Bill worked odd jobs around the speedometer shop and helped with his dad’s racing efforts, which shifted from motorcycles to sports cars in the 1980s. Bill made a similar transition and made his IMSA debut in the 1987 Rolex 24 At Daytona in a Porsche 911 he shared with his father.

The rest, as they say, is history. Auberlen harbored open-wheel dreams and was under consideration to replace Dario Franchitti for Hogan Racing in the CART-sanctioned IndyCar series in 1998, but he decided instead to join BMW as a factory-supported driver.

His sports car career took him all over the world, and eventually back to Long Beach, where he earned two of his IMSA wins for BMW Team RLL in 2013 (GT class) and ’15 (GT Le Mans). The 2013 victory remains among Auberlen’s favorite memories.

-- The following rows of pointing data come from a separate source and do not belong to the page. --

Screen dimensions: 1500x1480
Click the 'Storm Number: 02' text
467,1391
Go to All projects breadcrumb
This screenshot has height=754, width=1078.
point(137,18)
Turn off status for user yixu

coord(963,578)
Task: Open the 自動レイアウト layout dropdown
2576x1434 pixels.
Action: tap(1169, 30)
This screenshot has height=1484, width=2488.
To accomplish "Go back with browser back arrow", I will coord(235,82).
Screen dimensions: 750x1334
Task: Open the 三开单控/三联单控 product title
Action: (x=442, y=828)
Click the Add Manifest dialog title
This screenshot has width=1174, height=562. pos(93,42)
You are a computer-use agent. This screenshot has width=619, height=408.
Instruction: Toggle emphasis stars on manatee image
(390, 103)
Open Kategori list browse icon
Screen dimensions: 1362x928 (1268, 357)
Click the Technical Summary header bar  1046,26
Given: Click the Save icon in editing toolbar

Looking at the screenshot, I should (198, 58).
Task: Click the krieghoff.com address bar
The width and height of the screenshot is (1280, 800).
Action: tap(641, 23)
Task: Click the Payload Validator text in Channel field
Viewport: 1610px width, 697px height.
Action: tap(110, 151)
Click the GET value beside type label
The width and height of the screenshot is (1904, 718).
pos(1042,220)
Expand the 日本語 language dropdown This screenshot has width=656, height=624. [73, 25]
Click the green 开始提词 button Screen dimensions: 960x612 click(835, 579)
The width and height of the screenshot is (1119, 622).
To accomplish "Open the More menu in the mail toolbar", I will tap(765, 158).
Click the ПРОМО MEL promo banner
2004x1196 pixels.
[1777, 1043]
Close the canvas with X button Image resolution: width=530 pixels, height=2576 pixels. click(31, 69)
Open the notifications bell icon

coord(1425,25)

“The first win was incredible because, not only did we win on my home track, I had all my friends there,” he said. “We took that trophy and went to Hennessy’s Tavern in Redondo Beach. Once word got out that the trophy was there and my whole crew was there, it seems like the whole town came out. Pretty soon the place was packed, and we all celebrated that victory together. It was really neat.”

Auberlen is hoping he has more than one reason to celebrate at Long Beach this weekend – a GTD class race win in addition to the Walk of Fame induction. Alex Zanardi, a two-time IndyCar series champion and Long Beach winner in 1997 and ’98, is this year’s other honoree.

“I’m not going to tell them that they selected the wrong guy, but to be with Alex and among those names on that sidewalk and to be inducted into something that’s so amazing is pretty incredible and humbling, for sure,” Auberlen said. “I’ve been fortunate to have such a good, long career, and we can still bring wins and championships to this day. I owe a big debt of gratitude to all the people and the teams that made it possible.”